Le quotidien Asia Times en est conscient : « Même si le Pentagone espère que ces ressources minérales changeront la face de l’Afghanistan pour en faire un pays industriel et moderne, il faut avant tout développer les infrastructures ». La version en ligne du journal précise par conséquent que la Chine est sur les rangs pour « établir des liaisons routières et ferroviaires solides avec l’Afghanistan à l’image de la ligne Shirkhan-Bandar-Kondoz-Mezare-Sharif-Herat qui pourrait relier la première puissance d’Asie à l’Afghanistan en traversant le Tadjikistan ». Un autre problème réside dans le degré de corruption du pays. Conrad Schetter, du Centre de Recherche pour le développement à Bonn, en Allemagne, précise ainsi que « l’Etat de droit y est minimal » en ajoutant que « de grandes entreprises installées en Afghanistan pourraient dilapider une grande partie de la manne au détriment des caisses de l’Etat et de la population locale.
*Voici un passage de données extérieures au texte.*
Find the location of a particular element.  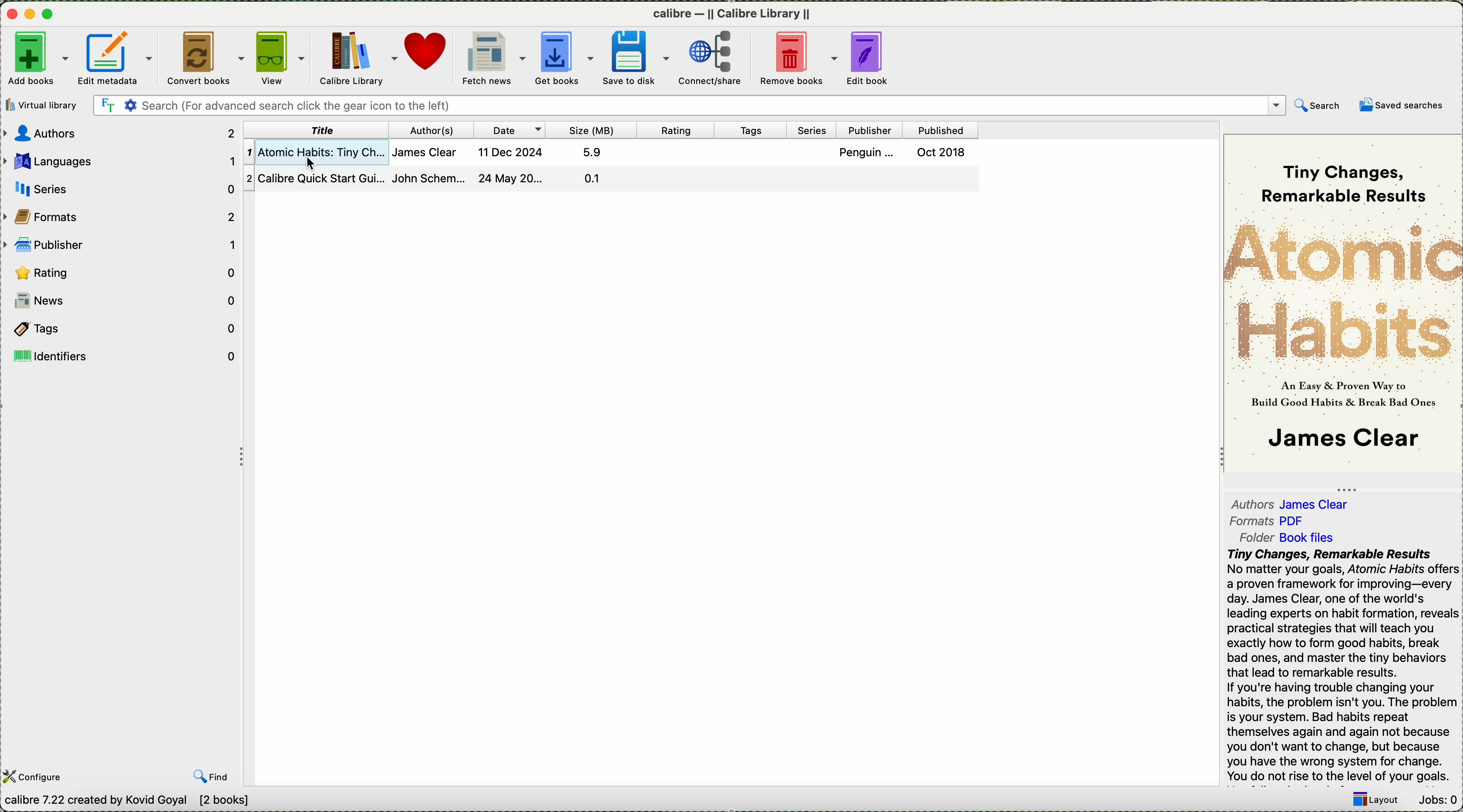

tags is located at coordinates (752, 129).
Les projets, détournés, pourraient engendrer une escalade de la corruption et du clientélisme ». Mais bien que l’administration afghane figure déjà parmi les plus inefficaces de la planète, les revenus générés par les matières premières pourraient, à en croire Foreign Policy, « aider l’Etat à se passer de l’aide internationale, qui couvre pour l’heure 70% de son budget, pour peu qu’un contrôle international se mette en place à Kaboul ».